Seu último disco de estúdio é de 2016, “Jardim-Pomar”. De lá para cá, ele fez uma turnê ao lado de Gal Costa e Gilberto Gil e outra só com seu violão. “Penso que se reinventar e não se repetir é uma premissa do artista”, comenta.

Sua inquietação e sua vontade de estar perto do público fazem com que ele esteja sempre na estrada, fato que se repetirá com o novo trabalho. Logo ele volta com a turnê do novo disco, e já se mostra ansioso para saber a recepção do público. Mais do que cantar, Nando parece gostar de ver e sentir o público cantando com ele: “Eu gosto de falar com as pessoas”, confessa.

Apropriação

musico nando reis
Jorge Bispo/ Divulgação
Nando Reis

Além das faixas próprias, Nando é responsável pelos principais sucessos de Cássia Eller, como All Star e Segundo Sol . Nos Titãs, além dos vocais e das letras, ele assumia o contrabaixo. Solo, ele se divide entre guitarra e violão. “Meu trabalho, desde sempre, conjuga o fato de eu ser um instrumentista e nesse desenvolvimento do que é a minha sonoridade, as coisas estão todas interligadas”.

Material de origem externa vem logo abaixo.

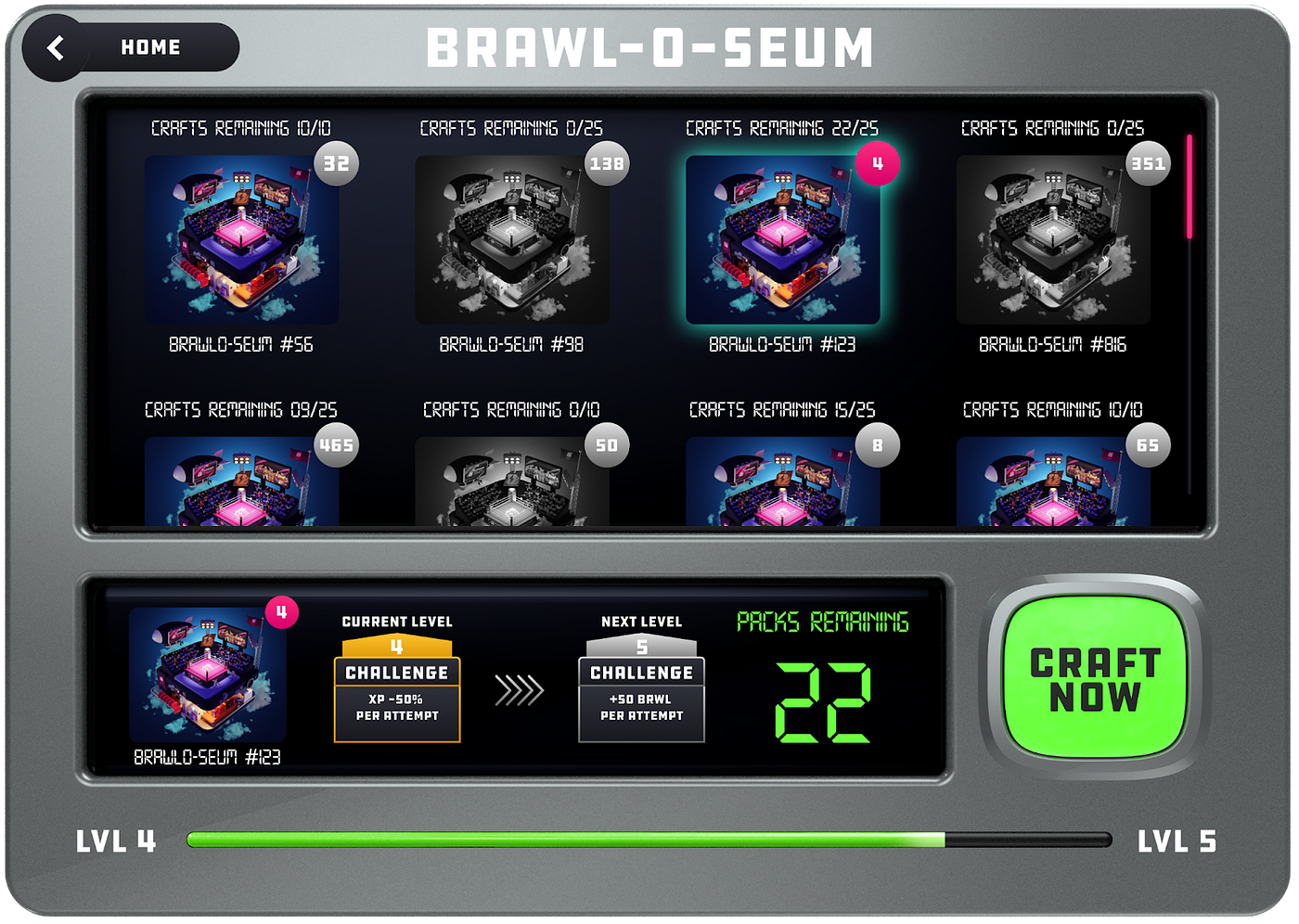This screenshot has height=924, width=1299.
Task: Click the 65 badge in second row
Action: click(1148, 445)
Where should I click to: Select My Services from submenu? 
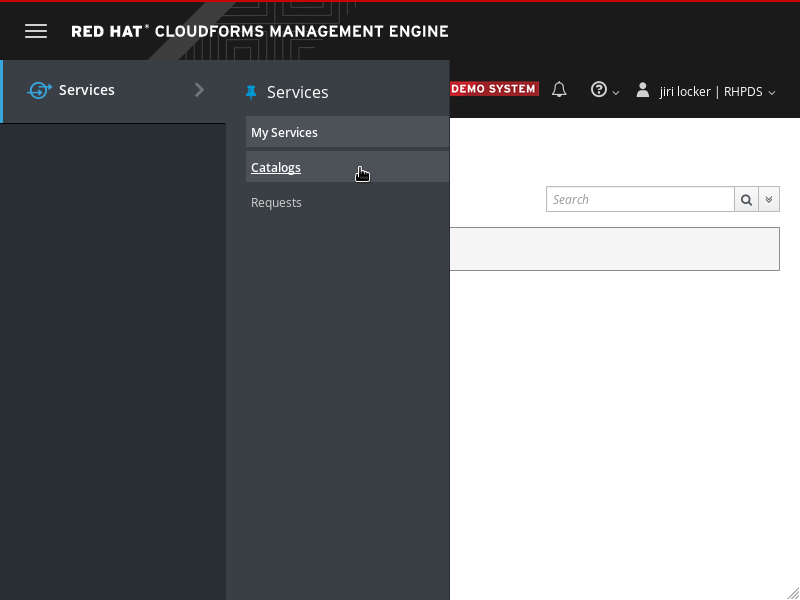coord(284,132)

Mas como usar as características de criações próprias para músicas que já existem? A solução foi regravar as faixas seguindo o mesmo processo que ele faria se estivesse fazendo uma música nova. “Para cantar uma música é preciso ter o absoluto domínio não só das melodias, mas do que ela está dizendo”, acredita. “Eu não quis fazer um disco que subvertesse os arranjos originais, mas dar a minha voz a canções que eu gostava e me emocionavam”, completa.

As músicas são do Roberto, mas o disco é do Nando Reis. “Eu pretendo que esse seja um disco meu, que eu me aproprie”, explica. Tanto que nem todas as faixas são de autoria da dupla. “Eu quis gravar músicas que ele escolheu cantar e gravar justamente pela interpretação”. Ao se “apropriar” de Roberto, ele quer homenagear o Rei, ao mesmo tempo em que oferece ao público um novo significado para essas faixas, talvez como a ressignificação que ele encontrou na obra de Roberto e que o levaram ao novo álbum.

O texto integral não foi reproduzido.